## Required work
Within the data that follows, how many lines contain the word "agent"? Reply with only the number.

-- Supplied entries follows --

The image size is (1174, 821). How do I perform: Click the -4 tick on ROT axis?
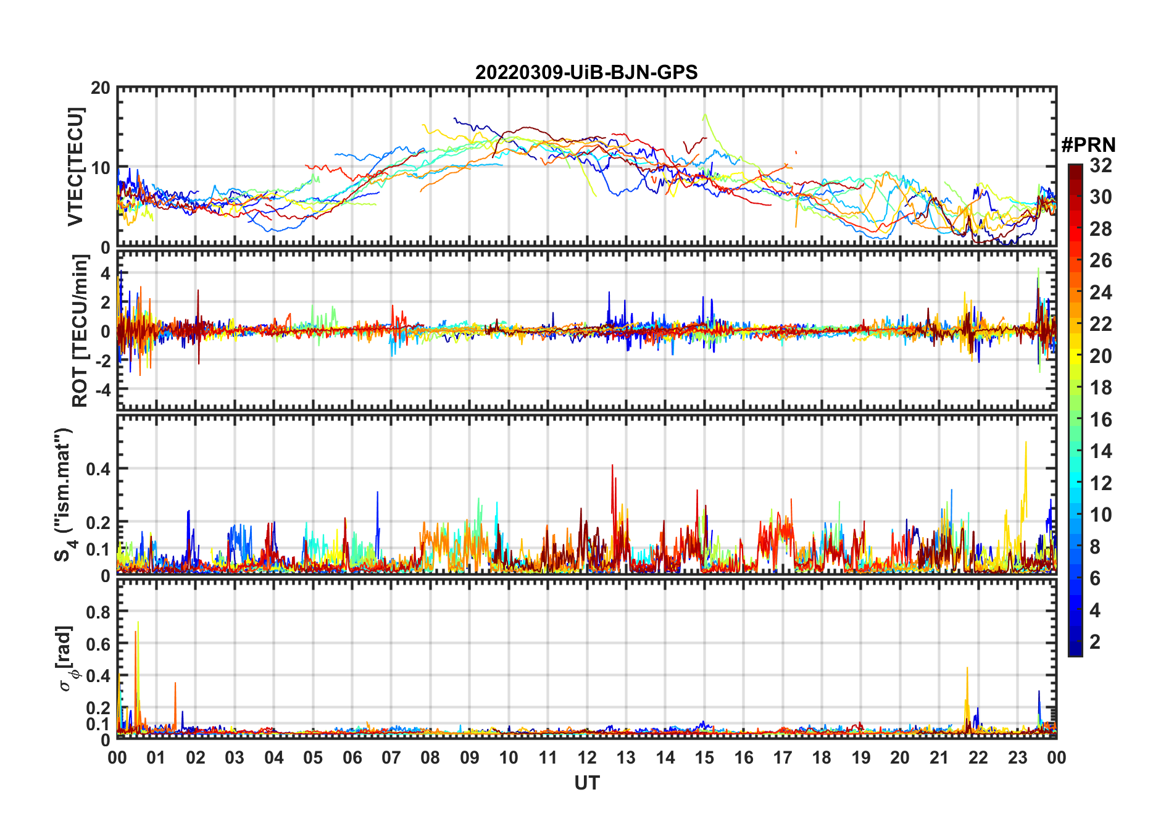click(x=102, y=390)
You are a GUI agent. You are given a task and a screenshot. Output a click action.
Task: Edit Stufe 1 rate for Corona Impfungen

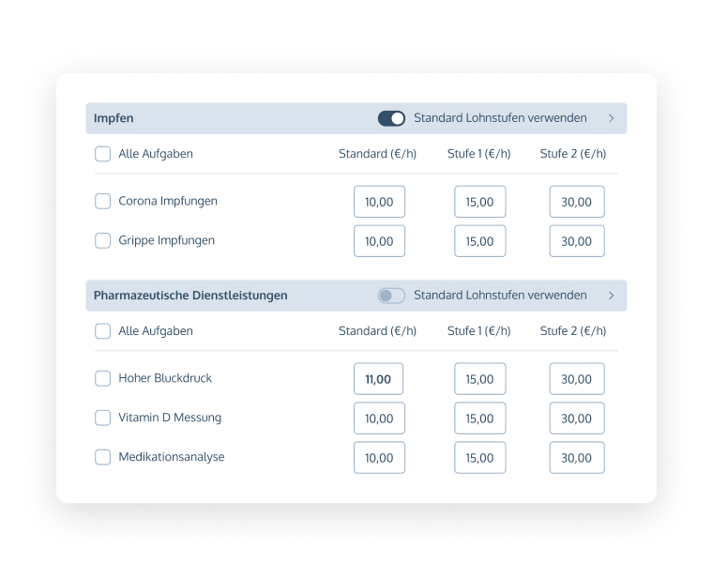(479, 202)
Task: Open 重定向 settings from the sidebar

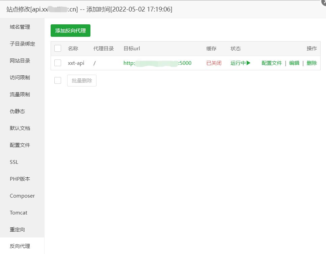Action: point(17,229)
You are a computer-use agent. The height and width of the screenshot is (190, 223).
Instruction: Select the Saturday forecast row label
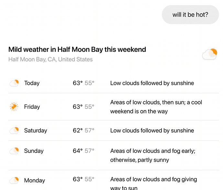tap(36, 131)
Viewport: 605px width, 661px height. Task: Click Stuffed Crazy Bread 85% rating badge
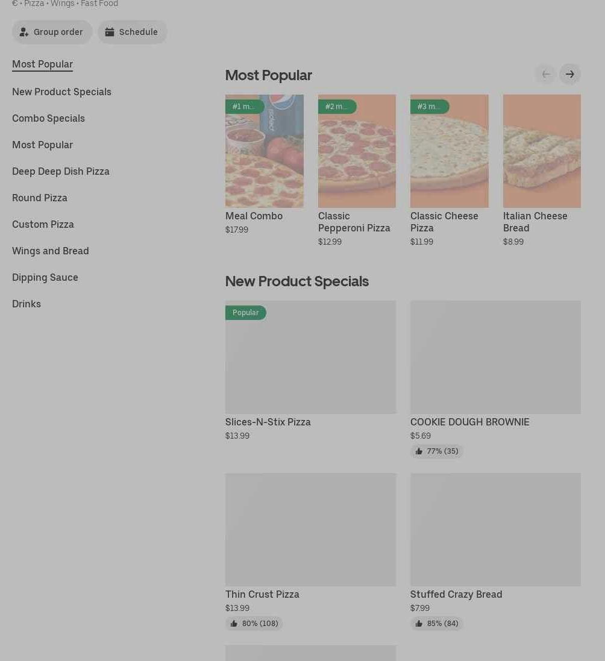point(437,624)
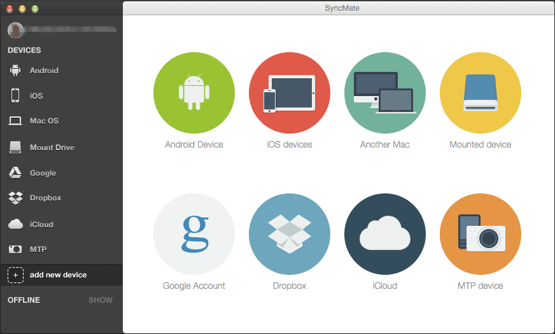Click the add new device button
The width and height of the screenshot is (555, 334).
58,275
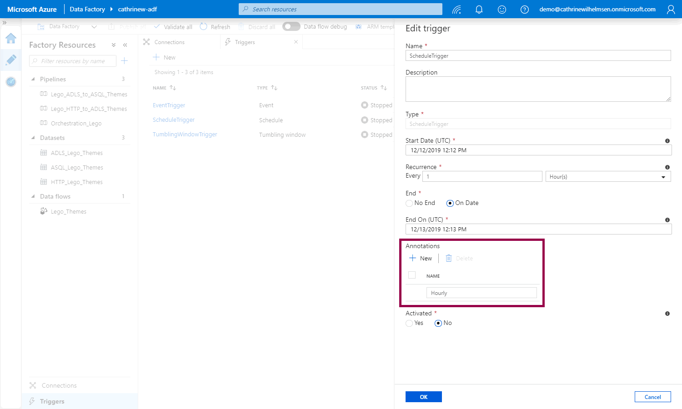Click the feedback smiley icon
Screen dimensions: 682x409
[x=502, y=9]
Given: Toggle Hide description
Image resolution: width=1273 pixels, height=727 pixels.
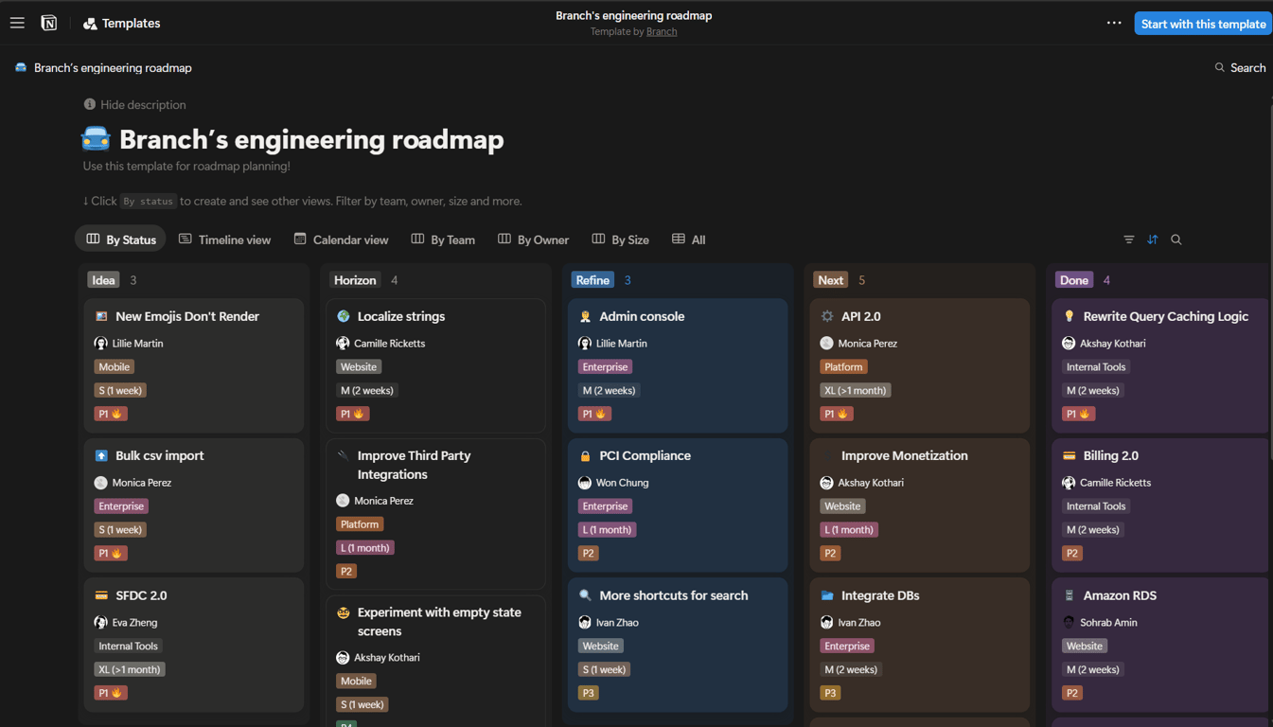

-- Supplied entries concluded --

## Your response
2